* Bloque de texto *
# BARRIOS TRUJILLANOS: LAS QUINTANAS



## Libidito (Aug 5, 2005)

*BARRIOS TRUJILLANOS:* *LAS QUINTANAS*

Siguiendo con mis especiales de los barrios trujillanos que hace mucho tiempo deje olvidado.........aqui regreso con la saga ......Fui a visitar a mi tia a Las Quintanas asi que decidi tomar algunas fotitos.

Las Quintanas es un barrio ya viejito y se encuentra muy cerca al centro Historico....limita con el barrio de Sky (Primavera) y con la Urb. Los Jardines. Esta urbanizacion estaba muy olvidada por el foro 





































































































Espero les haya gustadooo...regresare con mas barrios Trujillanos proximamente.


----------



## J Block (Feb 16, 2004)

Luce tranquilo. Podría estar mucho mejor sin esos postes y cableado aereo, pero en sí el barrio no me parece feo.


----------



## nekun20 (Feb 6, 2007)

simpatico el barrio, es el tipico barrio trujillano , saludos.


----------



## CATEQUIL (May 24, 2006)

nekun20 said:


> simpatico el barrio, es el tipico barrio trujillano , saludos.


muy cierto, muchas de estas urbanizaciones tiene un gran parecido.. buenas fotos Libidito...


----------



## Libidito (Aug 5, 2005)

Gracias amigos lo hice con mucho gusto.


----------



## opinion (Sep 14, 2006)

me gusta la vegetación que impera en esta zona, se ve tranquilidad y orden.
Aparte que las casas son grandes y bueno no veo muchos edificios como se ven en otras urbanizaciones de Trujillo


----------



## Libidito (Aug 5, 2005)

opinion said:


> me gusta la vegetación que impera en esta zona, se ve tranquilidad y orden.
> Aparte que las casas son grandes y bueno no veo muchos edificios como se ven en otras urbanizaciones de Trujillo


La zona es reeee-trankila hasta aveces te aburres de tanta trankilidad ......pero si caminas a la intersección de la Av Ex. Industrial y AV. America....ahi veras varios negocios.


----------



## El Bajopontino (Feb 17, 2005)

Se parece a algunos barrios de Los Olivos.


----------



## Trujillo_Rocks (Nov 25, 2006)

estan bien las fotos pero yo creo que hay muchos lugares en Las Quintanas por mostrar aun


----------



## *ClauDia* (May 1, 2005)

mmm yo le veo un parecido a San luis talvez o salamanca


----------



## *JoSePh* (May 25, 2007)

*Los parques les dan mejor aspecto...bueno el barrio.*


----------



## mhubert (Dec 16, 2005)

* Registros de datos *
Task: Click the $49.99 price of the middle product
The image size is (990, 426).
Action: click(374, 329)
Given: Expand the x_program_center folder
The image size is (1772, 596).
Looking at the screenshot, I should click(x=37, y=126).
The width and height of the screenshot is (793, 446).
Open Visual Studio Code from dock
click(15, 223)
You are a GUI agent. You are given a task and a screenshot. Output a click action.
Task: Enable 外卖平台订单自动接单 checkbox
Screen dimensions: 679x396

* Tarea planteada 1 *
Por favor, reproduce literalmente un pasaje del hilo sobre Las Quintanas: empieza en las palabras que contienen "muy cierto, muchas" y termina justo después de "con mucho gusto.".
* Tarea planteada 2 *
Escribe la parte que sigue del hilo sobre Las Quintanas, a partir del punto en que se interrumpe.

* Respuesta escrita 1 *
muy cierto, muchas de estas urbanizaciones tiene un gran parecido.. buenas fotos Libidito...


----------



## Libidito (Aug 5, 2005)

Gracias amigos lo hice con mucho gusto.

* Respuesta escrita 2 *
Las Quintanas no es un barrio, es una Urbanizaciòn. Saludos a todos.


----------



## egusquizacosta (Mar 9, 2006)

mhubert said:


> Las Quintanas no es un barrio, es una Urbanizaciòn. Saludos a todos.


Eso es cierto Mhubert... y gracias por las fotos de mi urbanización... lástima que ahora viva en la una ciudad "panza de burro" y me pierda el crecimiento de mi ciudad... ya estoy fuera cerca de un año y a cambiado bastante... pero eso sip tengo que ir a fin de año ps la ciudad promete


----------



## skyperu34 (May 25, 2003)

Buenas fotos libido, se ve bien y es cierto: bastante super tranquilo.....


----------



## mhubert (Dec 16, 2005)

egusquizacosta said:


> Eso es cierto Mhubert... y gracias por las fotos de mi urbanización... lástima que ahora viva en la una ciudad "panza de burro" y me pierda el crecimiento de mi ciudad... ya estoy fuera cerca de un año y a cambiado bastante... pero eso sip tengo que ir a fin de año ps la ciudad promete


Gracias, yo tambien vivì en las Quintanas.


----------



## diegoXD (Jun 5, 2007)

Estan interesantes la fotos pero no era que tomes solo a un parque era que te pasees mas para ver que mas por enseñar tiene esta bonita urbanizacion


----------



## carlosbe (Nov 8, 2006)

Se ve bien bonito el barrio...


----------



## Libidito (Aug 5, 2005)

diegoXD said:


> Estan interesantes la fotos pero no era que tomes *solo a un parque* era que te pasees mas para ver que mas por enseñar tiene esta bonita urbanizacion


He pasado por tres parques...claro igual me faltan muchos más.


----------



## Carlos_"U" (Feb 13, 2006)

Buenas fotos Libidito, Las Quintanas es una urbanización que me agrada, es un sitio, con muchos parques y en donde puedes vivir tranquilo.


----------



## Lia_01 (Mar 4, 2007)

J Block said:


> Luce tranquilo. Podría estar mucho mejor sin esos postes y cableado aereo, pero en sí el barrio no me parece feo.


Muy acogedor el barrio libi, muy cuidadas las casas, bastante verde, está bonito...además el trujillano es orgulloso de su ciudad y la sabe cuidar muy bien.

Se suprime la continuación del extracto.